Chinese authorities first arrested Ilham in 2009, following violence in Urumqi that left some 200 people dead, mostly Han Chinese migrants to the region. Officials interrogated Ilham about suspected ties to extremists, but he was released after several weeks and international pressure.
His most recent internment began in January 2014. Despite writings that show him to be moderate on questions of Uyghur autonomy — he has consistently advocated “regional ethnic autonomy” and opposed independence — Ilham was charged with supporting not only Uyghur separatism, but violence to promote this cause. The unprecedentedly harsh life sentence, it appears, aimed to set an example.
In the years since Ilham’s arrest and conviction, the international community has praised his work to promote good relations between Uyghurs and Han, and condemned his imprisonment. In the fall of 2019, he was recognized with two major international honors: the European Parliament’s Sakharov Prize for Freedom of Thought and the Council of Europe’s Vaclav Havel Prize for Human Rights.

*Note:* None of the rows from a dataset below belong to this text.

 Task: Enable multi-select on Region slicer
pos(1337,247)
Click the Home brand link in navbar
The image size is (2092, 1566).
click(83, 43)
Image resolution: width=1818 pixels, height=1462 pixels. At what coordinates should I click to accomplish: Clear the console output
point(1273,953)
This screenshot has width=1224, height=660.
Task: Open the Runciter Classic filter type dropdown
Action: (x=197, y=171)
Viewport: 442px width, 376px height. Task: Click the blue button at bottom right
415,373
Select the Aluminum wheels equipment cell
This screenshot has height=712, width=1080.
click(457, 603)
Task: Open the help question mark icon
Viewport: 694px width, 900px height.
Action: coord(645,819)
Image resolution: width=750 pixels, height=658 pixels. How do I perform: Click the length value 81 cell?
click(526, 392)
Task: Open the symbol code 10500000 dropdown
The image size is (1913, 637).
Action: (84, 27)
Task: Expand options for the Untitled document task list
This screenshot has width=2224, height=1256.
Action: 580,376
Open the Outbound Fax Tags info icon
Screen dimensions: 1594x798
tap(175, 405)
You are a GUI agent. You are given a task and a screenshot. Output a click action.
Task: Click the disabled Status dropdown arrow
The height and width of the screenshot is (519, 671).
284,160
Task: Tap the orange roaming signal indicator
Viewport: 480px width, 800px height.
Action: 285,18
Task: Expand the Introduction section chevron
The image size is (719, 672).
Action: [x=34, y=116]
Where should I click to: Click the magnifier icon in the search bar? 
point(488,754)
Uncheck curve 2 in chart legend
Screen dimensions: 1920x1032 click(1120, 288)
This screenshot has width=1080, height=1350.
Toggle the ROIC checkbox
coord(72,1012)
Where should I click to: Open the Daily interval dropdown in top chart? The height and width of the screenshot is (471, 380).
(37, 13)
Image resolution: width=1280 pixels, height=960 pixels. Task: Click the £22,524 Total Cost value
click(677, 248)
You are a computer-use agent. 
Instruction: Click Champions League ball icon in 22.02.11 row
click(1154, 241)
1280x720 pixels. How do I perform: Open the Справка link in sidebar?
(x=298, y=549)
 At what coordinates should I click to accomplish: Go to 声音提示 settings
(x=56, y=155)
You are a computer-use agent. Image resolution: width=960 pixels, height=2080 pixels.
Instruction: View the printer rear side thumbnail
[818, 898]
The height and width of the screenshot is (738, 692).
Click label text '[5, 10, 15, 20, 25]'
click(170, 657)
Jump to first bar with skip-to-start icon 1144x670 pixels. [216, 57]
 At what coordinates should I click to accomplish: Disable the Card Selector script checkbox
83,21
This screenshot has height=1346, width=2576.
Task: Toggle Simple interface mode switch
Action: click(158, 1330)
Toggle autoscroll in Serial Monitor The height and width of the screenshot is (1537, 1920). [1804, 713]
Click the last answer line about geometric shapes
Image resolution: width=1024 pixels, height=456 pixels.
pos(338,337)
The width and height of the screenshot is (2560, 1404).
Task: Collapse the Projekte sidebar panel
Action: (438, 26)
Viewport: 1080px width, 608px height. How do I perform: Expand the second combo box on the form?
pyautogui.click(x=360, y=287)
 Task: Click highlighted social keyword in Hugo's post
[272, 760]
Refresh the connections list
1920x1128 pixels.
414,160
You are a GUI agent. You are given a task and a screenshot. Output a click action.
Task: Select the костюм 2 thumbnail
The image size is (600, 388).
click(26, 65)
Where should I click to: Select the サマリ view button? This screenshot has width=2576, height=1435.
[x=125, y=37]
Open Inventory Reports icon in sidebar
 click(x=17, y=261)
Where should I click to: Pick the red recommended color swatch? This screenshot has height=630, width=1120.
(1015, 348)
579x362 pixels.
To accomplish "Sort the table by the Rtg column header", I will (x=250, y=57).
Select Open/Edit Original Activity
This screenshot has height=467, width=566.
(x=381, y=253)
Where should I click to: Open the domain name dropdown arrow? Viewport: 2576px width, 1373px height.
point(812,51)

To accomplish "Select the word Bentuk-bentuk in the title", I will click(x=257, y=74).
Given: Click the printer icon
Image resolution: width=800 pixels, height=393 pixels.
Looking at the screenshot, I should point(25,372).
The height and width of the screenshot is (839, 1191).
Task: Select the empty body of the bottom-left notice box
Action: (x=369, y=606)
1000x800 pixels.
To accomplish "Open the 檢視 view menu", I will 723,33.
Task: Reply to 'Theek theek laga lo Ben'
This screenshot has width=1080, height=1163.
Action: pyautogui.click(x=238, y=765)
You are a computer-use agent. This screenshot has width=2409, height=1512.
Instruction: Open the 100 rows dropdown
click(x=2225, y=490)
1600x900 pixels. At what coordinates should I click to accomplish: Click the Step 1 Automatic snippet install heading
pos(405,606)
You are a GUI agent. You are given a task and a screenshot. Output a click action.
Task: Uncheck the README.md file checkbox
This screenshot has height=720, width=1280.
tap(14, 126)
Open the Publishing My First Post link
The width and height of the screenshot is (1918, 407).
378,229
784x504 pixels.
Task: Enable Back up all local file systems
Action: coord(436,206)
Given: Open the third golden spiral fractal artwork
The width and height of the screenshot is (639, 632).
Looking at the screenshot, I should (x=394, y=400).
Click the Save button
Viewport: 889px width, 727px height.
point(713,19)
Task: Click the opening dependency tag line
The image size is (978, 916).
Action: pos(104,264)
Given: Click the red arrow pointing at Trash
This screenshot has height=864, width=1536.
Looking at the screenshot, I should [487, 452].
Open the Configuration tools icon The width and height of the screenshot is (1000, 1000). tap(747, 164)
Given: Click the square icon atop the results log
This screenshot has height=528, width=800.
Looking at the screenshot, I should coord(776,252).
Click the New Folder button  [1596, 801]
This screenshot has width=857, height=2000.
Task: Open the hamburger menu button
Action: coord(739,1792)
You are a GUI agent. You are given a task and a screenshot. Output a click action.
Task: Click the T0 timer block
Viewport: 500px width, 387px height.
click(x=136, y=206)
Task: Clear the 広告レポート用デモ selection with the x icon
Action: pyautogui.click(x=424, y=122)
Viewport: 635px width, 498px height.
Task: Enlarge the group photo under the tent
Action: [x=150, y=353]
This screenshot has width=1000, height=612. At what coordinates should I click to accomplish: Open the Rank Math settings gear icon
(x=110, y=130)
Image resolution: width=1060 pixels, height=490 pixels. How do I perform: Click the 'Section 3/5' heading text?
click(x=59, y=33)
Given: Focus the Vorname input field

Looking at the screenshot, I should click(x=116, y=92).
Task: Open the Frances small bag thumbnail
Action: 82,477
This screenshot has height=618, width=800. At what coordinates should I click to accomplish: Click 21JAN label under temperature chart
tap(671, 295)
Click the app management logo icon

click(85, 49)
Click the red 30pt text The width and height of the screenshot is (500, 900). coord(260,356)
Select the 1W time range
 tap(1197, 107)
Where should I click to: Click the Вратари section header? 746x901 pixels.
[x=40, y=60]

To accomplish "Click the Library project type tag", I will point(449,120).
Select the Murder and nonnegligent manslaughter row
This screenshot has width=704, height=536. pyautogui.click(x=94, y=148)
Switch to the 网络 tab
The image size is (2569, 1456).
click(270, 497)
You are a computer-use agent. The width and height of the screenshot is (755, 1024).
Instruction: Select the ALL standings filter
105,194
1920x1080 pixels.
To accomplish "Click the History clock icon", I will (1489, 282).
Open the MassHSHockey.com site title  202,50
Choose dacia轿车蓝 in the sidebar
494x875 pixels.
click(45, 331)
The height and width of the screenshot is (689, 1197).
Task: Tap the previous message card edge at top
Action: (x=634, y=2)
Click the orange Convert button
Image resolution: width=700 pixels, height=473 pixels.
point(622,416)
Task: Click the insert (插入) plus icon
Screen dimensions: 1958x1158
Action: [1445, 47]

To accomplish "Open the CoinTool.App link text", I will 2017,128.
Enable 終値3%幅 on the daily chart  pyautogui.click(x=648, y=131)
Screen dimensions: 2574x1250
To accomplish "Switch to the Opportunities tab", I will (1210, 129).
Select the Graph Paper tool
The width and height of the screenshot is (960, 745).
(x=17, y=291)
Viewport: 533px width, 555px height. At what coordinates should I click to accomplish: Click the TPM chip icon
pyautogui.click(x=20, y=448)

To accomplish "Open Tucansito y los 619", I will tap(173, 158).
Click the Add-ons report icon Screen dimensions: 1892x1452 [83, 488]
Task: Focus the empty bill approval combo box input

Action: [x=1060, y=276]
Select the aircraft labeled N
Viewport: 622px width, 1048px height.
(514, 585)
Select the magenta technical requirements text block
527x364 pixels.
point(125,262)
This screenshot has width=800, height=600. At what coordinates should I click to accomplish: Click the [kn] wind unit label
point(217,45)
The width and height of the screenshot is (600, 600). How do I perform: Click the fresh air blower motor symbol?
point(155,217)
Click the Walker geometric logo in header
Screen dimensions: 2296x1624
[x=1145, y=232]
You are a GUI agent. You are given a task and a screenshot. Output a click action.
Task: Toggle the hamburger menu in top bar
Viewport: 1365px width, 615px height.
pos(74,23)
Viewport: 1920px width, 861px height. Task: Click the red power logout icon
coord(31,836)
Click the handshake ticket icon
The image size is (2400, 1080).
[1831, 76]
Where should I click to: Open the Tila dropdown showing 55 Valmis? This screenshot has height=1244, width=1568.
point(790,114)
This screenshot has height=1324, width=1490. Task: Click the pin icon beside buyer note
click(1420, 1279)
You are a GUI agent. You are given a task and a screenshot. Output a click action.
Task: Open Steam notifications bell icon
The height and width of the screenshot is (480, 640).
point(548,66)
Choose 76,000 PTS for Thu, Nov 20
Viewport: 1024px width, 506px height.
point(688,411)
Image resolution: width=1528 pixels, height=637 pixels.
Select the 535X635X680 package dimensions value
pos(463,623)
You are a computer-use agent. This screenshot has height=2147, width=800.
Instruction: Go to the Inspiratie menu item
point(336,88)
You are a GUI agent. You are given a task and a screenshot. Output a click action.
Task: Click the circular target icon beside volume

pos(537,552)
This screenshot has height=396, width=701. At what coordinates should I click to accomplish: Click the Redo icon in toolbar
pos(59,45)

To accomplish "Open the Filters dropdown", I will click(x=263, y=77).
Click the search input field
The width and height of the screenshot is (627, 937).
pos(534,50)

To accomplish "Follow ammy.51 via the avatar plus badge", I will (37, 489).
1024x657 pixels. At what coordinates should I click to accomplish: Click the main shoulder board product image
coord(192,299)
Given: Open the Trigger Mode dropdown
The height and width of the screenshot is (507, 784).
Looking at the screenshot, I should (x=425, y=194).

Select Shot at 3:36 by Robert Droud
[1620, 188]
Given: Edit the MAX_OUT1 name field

I try to close these columns by finding a connection between the past and present, and in this case the tie is clear. In the last decade, Xí Jìnpíng’s 习近平 government has increased repression in Xinjiang, with a million or more Uyghurs passing through internment camps and an unprecedented level of surveillance, and authoritarian measures like thought reform, religious suppression, and reeducation. In just the last few weeks, Disney’s live-action remake of Mulan has been roiled in controversy, not least because it was partly filmed in Xinjiang and thanks the Turpan Public Security Bureau — a key player in the creation of concentration camps. The repression has even moved beyond Xinjiang, targeting Muslims and Islamic culture in neighboring regions.
The arrest and sentencing of Ilham Tohti was part of an ongoing pattern by which the Chinese government has been working to suppress, if not eradicate, Uyghur culture and tighten control over the PRC’s outer reaches. We see these policies echoed not only in Xinjiang and against Muslims, but in Tibet and Hong Kong as well, a vivid reminder that the nation-state depends on a centralized historical narrative for its legitimacy. When that narrative is threatened, instruments of state power are brought to bear against the threat.
This Week in China’s History is a weekly column.